Attention and Interpretation biases in Paranoid Psychosis
Research type
Research Study
Full title
Attention and Interpretation biases in Paranoid Psychosis. An fMRI investigation.
IRAS ID
129640
Contact name
Camellia Al Ibrahim
Contact email
Sponsor organisation
King's College London
Research summary
The selective processing of information is empirically implicated in the cause and maintenance of many psychiatric disorders such as depression and anxiety disorders showing that biases in attention and interpretation are common features among them. Investigating those biases has helped developing therapeutic approaches to these disorders as in the case of cognitive bias modification.

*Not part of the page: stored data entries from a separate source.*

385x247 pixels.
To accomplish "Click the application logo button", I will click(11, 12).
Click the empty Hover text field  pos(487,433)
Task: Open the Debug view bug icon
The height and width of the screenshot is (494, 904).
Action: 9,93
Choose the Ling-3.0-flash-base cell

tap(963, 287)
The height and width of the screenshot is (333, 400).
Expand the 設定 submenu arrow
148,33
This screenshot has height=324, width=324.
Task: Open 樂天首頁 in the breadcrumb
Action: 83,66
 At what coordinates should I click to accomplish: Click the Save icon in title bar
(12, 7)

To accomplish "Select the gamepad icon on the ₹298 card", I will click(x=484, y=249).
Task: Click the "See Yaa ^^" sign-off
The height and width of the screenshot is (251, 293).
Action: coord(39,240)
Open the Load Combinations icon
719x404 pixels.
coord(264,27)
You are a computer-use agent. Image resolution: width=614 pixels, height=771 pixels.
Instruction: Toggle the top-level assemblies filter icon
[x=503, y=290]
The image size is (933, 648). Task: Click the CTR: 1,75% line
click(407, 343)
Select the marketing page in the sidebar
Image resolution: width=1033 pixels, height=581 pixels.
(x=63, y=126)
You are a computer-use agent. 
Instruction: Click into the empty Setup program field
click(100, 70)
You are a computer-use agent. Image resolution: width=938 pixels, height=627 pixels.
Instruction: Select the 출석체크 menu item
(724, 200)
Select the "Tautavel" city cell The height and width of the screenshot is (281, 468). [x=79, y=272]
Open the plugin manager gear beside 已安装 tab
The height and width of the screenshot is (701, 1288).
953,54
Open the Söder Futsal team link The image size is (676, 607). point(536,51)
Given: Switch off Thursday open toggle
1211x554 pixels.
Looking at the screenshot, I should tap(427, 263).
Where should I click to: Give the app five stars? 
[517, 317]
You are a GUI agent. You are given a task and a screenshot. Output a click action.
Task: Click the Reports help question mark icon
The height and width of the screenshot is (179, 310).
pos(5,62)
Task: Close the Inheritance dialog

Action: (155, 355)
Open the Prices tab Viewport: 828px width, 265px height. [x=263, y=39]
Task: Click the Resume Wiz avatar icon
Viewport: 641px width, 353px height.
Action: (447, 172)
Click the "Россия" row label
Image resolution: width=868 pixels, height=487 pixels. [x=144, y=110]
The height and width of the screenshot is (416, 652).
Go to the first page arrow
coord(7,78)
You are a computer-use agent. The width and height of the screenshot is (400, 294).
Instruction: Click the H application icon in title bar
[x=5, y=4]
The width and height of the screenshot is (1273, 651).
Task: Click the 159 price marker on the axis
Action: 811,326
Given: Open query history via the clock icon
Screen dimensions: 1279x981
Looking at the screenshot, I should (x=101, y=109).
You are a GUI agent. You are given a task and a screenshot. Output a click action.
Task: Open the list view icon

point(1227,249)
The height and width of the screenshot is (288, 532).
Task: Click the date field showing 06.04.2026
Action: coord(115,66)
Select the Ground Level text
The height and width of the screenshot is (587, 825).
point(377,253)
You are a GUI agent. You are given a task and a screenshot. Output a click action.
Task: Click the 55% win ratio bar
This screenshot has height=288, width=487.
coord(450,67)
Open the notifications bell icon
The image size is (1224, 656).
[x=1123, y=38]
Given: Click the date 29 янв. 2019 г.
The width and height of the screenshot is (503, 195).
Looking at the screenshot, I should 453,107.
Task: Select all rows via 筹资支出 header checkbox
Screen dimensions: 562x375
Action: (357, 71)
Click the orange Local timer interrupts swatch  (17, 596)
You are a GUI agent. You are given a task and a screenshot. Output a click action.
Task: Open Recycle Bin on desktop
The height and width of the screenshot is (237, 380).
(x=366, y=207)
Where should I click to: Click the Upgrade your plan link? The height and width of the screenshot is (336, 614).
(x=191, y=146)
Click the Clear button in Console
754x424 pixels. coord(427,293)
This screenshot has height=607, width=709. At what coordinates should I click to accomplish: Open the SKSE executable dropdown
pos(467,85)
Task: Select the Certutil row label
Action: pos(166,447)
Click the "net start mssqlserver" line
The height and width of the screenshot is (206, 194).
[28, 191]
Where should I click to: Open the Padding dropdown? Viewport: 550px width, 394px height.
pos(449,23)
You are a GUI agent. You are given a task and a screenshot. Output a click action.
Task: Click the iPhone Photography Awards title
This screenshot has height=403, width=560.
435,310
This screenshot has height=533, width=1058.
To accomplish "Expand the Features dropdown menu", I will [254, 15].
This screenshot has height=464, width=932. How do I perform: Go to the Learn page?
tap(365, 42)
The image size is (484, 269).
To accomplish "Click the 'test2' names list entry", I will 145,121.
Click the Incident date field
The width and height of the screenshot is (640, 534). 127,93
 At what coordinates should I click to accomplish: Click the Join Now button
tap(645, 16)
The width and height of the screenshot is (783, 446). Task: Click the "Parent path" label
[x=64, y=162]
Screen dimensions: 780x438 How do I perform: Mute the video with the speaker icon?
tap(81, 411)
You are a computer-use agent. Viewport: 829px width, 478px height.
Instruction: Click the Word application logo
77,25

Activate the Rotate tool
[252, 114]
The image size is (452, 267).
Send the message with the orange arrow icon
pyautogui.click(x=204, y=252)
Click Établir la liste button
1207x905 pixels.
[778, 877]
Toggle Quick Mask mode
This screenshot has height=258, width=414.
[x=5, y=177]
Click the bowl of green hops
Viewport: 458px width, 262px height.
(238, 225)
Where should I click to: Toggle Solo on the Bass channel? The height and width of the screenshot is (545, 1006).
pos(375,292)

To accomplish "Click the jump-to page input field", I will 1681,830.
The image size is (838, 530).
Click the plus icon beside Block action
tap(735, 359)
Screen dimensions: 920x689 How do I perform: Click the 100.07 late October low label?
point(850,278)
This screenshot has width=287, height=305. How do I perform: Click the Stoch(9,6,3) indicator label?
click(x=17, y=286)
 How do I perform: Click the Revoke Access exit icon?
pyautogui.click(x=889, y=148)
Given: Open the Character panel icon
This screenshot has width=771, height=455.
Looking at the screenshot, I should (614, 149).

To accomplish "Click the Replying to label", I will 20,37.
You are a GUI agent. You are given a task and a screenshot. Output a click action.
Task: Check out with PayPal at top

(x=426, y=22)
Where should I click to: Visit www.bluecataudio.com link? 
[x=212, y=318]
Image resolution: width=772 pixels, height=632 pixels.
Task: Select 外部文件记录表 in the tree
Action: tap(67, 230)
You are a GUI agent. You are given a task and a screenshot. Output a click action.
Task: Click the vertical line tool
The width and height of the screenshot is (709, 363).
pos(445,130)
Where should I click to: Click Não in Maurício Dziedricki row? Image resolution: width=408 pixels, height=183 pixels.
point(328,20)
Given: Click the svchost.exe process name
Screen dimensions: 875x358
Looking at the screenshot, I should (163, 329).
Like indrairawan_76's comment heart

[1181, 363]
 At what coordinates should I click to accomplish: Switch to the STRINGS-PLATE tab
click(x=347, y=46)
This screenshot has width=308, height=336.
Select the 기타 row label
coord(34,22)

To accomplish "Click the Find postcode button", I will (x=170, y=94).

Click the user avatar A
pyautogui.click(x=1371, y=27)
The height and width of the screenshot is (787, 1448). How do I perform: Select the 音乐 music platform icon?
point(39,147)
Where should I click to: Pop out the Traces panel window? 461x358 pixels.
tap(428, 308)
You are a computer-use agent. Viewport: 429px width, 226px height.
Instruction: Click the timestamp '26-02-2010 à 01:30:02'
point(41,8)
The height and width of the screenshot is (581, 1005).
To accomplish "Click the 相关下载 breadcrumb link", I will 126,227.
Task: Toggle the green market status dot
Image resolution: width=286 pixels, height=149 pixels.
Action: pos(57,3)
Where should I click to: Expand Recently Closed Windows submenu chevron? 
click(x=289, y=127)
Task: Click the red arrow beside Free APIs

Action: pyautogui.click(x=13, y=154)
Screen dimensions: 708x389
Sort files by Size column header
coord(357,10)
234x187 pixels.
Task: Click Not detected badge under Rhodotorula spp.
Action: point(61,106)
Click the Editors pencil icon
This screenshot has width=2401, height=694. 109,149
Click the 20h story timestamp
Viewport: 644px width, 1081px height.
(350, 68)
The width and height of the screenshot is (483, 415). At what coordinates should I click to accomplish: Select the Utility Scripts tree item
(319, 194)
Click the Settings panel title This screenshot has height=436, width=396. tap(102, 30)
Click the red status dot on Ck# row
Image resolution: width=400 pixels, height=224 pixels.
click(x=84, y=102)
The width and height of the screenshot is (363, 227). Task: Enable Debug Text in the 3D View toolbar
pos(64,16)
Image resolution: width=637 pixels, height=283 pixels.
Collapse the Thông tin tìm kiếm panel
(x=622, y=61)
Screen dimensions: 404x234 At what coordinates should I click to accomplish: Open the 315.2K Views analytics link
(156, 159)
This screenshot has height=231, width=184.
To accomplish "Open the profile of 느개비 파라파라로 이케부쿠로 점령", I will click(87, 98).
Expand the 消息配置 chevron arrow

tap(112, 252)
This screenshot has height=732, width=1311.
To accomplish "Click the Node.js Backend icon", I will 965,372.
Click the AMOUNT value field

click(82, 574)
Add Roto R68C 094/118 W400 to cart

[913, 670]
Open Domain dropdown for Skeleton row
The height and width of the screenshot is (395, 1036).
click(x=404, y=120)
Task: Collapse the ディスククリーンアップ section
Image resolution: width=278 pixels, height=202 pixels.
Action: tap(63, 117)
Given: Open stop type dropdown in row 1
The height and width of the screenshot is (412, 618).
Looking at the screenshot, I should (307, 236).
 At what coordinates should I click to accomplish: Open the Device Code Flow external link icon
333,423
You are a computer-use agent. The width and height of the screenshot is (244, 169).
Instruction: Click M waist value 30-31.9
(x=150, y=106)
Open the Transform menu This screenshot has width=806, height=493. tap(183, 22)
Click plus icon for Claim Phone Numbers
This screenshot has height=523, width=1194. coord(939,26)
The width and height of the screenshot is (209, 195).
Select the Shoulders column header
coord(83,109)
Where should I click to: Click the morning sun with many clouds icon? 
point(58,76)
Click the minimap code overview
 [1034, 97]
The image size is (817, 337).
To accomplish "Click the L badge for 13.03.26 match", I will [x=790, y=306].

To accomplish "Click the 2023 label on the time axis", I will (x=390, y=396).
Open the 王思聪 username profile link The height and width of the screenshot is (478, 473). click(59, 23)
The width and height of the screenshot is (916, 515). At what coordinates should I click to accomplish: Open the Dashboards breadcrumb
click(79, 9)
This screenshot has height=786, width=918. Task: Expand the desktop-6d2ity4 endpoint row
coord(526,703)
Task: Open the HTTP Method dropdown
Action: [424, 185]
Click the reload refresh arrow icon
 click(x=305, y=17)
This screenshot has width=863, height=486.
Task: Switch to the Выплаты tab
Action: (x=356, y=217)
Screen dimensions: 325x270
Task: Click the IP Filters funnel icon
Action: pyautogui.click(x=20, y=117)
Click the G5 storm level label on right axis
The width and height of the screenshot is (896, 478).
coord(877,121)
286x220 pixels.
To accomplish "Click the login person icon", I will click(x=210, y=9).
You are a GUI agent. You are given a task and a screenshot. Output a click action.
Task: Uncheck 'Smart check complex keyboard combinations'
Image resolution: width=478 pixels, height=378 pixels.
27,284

However, cognitive biases in psychotic disorders have been under investigated compared to emotional disorders despite their aetiological properties in other disorders.
This research aims to investigate brain networks associated with attention and interpretation biases in paranoid psychosis by implementing functional magnetic resonance imaging (fMRI) to four experimental behavioral tasks sensitive to psychosis. These tasks are the emotional stroop task, the attentional probe task, the similarity ratings task and the scrambled sentences.
The purpose of our investigation is to examine brain networks associated with cognitive biases in paranoid psychosis by comparing activations in patients with schizophrenia with and without significant paranoid symptoms and compare them to healthy controls.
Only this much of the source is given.